╭─ SOURCE MATERIAL

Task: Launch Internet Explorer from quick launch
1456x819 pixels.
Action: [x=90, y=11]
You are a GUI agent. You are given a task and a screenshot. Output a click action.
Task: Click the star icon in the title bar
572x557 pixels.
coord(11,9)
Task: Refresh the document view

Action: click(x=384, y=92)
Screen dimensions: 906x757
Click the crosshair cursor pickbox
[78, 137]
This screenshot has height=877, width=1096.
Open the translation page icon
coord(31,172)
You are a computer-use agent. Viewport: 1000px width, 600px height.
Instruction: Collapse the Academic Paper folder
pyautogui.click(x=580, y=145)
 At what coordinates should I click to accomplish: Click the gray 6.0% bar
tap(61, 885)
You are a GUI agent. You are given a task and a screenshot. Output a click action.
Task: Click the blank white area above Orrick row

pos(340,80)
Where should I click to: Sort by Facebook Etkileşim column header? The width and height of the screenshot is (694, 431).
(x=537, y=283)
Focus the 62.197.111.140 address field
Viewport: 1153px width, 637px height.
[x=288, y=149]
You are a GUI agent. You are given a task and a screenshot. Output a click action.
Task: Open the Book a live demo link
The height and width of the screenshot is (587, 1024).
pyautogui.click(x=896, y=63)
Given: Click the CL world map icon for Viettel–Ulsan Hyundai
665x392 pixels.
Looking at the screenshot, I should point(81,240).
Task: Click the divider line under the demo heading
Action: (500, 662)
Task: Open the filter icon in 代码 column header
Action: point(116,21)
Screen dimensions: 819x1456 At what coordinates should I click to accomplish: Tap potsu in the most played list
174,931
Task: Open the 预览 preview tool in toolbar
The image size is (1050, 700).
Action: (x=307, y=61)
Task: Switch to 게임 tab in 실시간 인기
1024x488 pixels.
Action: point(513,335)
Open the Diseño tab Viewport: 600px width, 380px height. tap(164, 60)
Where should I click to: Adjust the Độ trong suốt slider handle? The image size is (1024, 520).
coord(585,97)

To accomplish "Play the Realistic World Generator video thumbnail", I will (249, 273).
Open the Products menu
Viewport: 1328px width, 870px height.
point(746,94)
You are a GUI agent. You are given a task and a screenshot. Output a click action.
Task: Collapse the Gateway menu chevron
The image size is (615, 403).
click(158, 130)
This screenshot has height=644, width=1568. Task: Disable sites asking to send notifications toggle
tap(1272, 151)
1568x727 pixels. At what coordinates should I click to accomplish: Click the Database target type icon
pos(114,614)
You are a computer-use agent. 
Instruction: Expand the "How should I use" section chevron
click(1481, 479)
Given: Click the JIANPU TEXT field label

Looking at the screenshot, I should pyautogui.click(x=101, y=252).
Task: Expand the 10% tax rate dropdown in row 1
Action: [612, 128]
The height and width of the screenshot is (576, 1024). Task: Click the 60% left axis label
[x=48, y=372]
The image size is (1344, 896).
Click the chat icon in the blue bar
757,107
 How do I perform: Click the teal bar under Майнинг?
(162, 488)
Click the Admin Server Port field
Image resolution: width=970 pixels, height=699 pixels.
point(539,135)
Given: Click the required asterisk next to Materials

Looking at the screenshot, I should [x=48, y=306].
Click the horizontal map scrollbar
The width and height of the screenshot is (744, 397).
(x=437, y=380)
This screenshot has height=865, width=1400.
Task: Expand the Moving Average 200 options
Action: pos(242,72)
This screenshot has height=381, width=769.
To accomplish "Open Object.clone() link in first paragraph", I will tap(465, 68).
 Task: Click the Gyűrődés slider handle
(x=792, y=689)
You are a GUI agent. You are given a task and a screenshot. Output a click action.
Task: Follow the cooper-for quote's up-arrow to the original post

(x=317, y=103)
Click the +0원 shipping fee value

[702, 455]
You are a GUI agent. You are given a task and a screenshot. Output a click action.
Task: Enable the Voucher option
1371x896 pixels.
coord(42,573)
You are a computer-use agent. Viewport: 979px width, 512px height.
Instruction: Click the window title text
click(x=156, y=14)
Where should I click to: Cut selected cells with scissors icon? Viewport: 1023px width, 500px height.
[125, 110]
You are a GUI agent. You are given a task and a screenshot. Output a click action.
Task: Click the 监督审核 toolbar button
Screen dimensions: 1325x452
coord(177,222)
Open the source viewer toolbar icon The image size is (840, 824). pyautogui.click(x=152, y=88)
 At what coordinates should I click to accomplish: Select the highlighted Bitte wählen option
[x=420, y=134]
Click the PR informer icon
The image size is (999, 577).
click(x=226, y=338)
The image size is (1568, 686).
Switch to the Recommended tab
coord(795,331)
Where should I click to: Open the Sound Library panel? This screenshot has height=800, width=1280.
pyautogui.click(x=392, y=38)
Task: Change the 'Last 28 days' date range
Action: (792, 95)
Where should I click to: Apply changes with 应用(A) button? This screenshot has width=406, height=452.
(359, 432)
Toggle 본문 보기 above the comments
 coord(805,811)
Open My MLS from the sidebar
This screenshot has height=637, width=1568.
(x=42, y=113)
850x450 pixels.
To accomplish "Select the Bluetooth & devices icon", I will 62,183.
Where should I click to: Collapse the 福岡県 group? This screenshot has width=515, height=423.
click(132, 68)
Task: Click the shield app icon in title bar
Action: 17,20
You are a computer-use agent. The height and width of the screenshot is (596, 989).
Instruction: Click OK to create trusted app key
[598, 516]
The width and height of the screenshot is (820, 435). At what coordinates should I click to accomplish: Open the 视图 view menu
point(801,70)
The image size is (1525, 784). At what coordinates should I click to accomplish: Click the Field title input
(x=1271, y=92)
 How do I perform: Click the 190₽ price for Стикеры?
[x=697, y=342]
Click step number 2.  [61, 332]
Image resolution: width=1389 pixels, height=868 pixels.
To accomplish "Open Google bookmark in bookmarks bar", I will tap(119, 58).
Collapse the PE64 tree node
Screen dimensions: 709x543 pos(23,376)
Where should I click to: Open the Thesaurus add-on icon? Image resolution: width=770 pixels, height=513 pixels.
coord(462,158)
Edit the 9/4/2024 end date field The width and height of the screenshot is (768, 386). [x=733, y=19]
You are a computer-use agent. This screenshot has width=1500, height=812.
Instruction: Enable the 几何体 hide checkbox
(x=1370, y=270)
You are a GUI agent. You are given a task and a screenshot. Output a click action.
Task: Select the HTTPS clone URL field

╰─

**EXERCISE PROMPT:**
Show all of the lines above in which "will" is present.

**EXERCISE RESPONSE:**
To accomplish "Play the Realistic World Generator video thumbnail", I will (249, 273).
To accomplish "Open Object.clone() link in first paragraph", I will tap(465, 68).
To accomplish "Select the Bluetooth & devices icon", I will 62,183.
To accomplish "Open Google bookmark in bookmarks bar", I will tap(119, 58).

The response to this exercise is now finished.